The Chikuhō coalfield (筑豊炭田) is located on Kyushu Island, Japan. With the promotion of industrial development and the establishment of the Yahata Steel Works, zaibatsu companies and major capital investment led to rapid development of coal mines and the area produced more than half of the nation's coal, making it the largest coal field in Japan before World War II.

==Overview and history==
The Chikuho Coalfield spans six municipalities and four counties in Fukuoka Prefecture: Kitakyushu, Nakama, Nōgata, Iizuka, Tagawa, Yamada, Onga District, Kurate District, Kaho District, and Tagawa.

The coalfields spread across the basins of the Onga, Kama, Honami, Hikoyama, and Inunaki rivers. The area was limited to the mountain range from Mount Fukuchi to Mount Koharudake in the east, the Mount Kodaiji and Sangun Mountains to the west, the granite forming Mount Kumagahata to the south, and the Gulf of Hibiki to the north, occupying an area of approximately 787 square kilometers. The name "Chikuhō" is an acronym for Chikuzen and Buzen, the names of the former provinces the area straddles. There is also a coalfield in Kasuya District adjacent to the west side of the Chikuhō area, but this is called the "Kasuya Coalfield" and is geographically separate.

Around the middle of the Muromachi period, local residents discovered coal and used it as a more efficient fuel than firewood. Coal began to be used as a fuel in salt production from around the mid-Edo period (1700s AD), so both Kokura and Fukuoka Domain placed coal mining, transportation, and sales within the region under domain control, and began developing coal mines as a major source of income. From the Meiji period, the importance of coal as fuel for steamships and steam locomotives, as well as in production of iron and steel was immediately evident to the Meiji government, and coal mine development proceeded rapidly. With the start of operations at Yawata Steel Works (currently Nippon Steel Yawata Works), which began operations in 1901, demand increased further and production increased. Also, around the same time various zaibatsu entered coal mine development. The area grew to become Japan's largest coal producing area before the war. On February 6, 1913, a coal dust explosion occurred at the Futase Coal Mine Chuo Iwaken in Honami Village, Kaho District, killing 103 of the 124 people inside, including 18 women.

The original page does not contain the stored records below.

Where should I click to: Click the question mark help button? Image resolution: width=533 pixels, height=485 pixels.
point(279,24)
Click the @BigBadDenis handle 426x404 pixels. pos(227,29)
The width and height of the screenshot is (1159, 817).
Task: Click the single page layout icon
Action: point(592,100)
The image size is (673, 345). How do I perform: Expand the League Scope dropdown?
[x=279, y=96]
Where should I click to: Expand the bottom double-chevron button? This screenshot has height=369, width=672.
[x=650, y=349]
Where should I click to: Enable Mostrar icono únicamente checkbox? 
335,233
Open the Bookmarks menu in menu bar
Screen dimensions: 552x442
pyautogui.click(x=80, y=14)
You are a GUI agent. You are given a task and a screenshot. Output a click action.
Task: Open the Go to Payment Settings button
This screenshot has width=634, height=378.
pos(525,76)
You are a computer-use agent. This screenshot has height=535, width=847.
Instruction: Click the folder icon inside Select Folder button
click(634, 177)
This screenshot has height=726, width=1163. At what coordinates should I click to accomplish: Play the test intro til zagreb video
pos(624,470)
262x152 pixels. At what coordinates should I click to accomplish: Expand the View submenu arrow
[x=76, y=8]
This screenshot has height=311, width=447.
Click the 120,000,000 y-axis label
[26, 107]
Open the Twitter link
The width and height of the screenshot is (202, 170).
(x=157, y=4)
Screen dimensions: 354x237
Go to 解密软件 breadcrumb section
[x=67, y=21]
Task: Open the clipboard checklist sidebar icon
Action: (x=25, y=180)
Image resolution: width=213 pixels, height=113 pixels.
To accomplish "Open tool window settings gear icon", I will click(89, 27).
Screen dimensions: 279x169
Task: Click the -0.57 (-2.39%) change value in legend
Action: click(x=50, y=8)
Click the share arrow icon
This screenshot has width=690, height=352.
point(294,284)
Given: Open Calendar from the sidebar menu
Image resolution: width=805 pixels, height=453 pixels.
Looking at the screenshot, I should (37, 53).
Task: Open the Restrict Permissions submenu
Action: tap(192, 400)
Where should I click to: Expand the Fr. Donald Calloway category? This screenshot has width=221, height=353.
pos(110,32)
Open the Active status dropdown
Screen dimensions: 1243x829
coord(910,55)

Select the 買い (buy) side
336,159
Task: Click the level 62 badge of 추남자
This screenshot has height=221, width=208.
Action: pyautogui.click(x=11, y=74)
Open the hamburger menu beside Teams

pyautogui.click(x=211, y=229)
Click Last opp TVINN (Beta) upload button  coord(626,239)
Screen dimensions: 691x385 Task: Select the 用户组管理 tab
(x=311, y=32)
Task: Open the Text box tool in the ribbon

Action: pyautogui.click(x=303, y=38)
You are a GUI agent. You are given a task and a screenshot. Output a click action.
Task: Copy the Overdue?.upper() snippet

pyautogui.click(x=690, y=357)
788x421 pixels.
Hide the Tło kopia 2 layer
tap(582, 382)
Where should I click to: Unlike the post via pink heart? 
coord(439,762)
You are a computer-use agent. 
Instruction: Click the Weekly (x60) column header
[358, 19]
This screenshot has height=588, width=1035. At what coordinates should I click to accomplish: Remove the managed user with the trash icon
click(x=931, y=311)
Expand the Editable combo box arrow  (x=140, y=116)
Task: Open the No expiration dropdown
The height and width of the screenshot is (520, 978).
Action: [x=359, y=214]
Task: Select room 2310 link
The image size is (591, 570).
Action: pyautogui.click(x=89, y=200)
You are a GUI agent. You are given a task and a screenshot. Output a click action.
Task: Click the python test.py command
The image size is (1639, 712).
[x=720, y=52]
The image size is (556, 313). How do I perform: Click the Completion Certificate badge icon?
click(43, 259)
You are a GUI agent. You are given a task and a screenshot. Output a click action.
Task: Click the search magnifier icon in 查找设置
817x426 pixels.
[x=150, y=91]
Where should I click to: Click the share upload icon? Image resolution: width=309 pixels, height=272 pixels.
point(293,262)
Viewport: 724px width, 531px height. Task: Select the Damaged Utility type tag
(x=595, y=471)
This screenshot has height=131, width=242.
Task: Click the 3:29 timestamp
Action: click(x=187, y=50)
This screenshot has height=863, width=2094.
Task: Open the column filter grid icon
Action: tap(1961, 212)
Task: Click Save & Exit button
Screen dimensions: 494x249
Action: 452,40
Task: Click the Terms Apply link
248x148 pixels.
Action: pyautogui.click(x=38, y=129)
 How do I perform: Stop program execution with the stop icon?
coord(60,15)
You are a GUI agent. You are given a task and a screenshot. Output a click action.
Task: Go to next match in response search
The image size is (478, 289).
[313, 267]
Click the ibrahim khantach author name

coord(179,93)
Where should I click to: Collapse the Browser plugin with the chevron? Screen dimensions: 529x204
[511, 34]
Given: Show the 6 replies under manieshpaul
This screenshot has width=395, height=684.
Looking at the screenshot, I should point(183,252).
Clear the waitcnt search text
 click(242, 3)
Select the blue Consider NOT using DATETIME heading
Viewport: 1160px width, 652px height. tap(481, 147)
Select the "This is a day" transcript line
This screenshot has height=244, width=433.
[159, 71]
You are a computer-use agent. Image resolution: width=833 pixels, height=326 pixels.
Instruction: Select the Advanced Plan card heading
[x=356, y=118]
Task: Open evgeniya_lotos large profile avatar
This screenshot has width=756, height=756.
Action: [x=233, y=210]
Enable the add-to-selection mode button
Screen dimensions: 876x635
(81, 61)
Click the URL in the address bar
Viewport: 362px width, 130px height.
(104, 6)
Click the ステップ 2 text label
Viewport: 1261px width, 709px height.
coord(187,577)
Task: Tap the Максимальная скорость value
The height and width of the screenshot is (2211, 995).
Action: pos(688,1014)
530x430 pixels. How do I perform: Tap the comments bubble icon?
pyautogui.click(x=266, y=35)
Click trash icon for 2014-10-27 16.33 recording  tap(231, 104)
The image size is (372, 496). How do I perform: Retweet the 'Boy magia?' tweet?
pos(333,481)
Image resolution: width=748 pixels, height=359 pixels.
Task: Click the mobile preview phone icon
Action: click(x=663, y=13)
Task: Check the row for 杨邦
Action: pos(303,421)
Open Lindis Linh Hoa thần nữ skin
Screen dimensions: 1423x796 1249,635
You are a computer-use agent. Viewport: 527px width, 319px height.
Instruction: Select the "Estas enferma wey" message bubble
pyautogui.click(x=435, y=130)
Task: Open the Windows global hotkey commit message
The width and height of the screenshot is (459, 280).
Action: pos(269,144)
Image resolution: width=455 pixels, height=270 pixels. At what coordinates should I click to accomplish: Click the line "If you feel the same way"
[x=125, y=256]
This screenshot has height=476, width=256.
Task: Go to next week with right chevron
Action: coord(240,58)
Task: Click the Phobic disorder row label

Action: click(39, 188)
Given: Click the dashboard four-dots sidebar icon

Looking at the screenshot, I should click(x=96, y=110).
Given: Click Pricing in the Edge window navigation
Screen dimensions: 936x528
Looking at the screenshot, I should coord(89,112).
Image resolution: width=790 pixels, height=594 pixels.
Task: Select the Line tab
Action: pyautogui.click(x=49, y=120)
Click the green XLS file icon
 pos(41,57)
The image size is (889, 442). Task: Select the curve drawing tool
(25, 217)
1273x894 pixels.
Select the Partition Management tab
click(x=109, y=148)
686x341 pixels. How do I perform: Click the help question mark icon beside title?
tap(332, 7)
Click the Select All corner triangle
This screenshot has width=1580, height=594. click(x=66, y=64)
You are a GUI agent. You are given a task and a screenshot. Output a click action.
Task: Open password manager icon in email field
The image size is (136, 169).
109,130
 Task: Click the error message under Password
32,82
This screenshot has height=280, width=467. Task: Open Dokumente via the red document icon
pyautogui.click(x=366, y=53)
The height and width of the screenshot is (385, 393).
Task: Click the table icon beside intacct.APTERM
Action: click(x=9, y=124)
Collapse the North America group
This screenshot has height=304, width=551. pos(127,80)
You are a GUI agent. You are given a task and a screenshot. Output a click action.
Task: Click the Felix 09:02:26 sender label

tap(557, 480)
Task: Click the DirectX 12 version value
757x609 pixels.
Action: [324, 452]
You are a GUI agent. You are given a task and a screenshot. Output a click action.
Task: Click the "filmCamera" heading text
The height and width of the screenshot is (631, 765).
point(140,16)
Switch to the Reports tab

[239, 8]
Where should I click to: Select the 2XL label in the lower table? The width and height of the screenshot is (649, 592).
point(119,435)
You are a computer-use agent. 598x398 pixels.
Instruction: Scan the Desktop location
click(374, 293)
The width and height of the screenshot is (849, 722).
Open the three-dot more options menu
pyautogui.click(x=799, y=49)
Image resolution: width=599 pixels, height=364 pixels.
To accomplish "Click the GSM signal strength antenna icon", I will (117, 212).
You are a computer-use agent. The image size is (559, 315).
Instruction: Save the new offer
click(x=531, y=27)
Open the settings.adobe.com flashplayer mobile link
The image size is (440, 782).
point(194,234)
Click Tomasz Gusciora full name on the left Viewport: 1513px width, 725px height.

The prosperity of the area continued for a long time after World War II, as Japan rebuilt and re-industrialized. However, due to the torrential rains of July 1951 and the heavy rains of the 1953 Northern Kyushu flood many small and medium-sized coal mines were flooded and went out of business. Additionally, the energy revolution progressed from the late 1950s and the main energy source shifted from coal to oil. A government policy of developing highly efficient coal mines and abolishing low-efficiency mines (scrap-and-build policy) was promoted. The coal mines in Chikuhō were becoming increasingly exhausted due to over-excavation and overuse of equipment, and there was little room for new mine development, leading to the closure of all coal mines by the mid 1970s. This led to economic depression in the region, and high unemployment led to extensive depopulation as the labor force migrated to other locations. Many of the local railway lines lost their role due to the closure of mines, and many of the railway lines were abandoned as well. Some of the mine sites have been redeveloped as industrial parks, taking advantage of their location near the Kitakyushu Industrial Zone, and some former mining companies have transitioned from coal mining to cement, glass, or other industries. However, the soil in the coalfield area has been contaminated by coal mining and processing, making it unsuitable for agriculture without extensive soil remediation.

In order to preserve historical materials, Nōgata, Tagawa, Iizuka and Miyawaka have opened museums and archives that specialize in coal. The sites of the Mitsui Tagawa Mine Ita Pit (三井田川鉱業所伊田坑跡), Shakanoo Pit (目尾炭坑跡), and Former Chikuhō Coal Mining Association Nōgata Meeting Hall and First-Aid Practice Pit (旧筑豊石炭鉱業組合直方会議所及び救護練習所模擬坑道) were collectively designated a National Historic Site of Japan in 2018.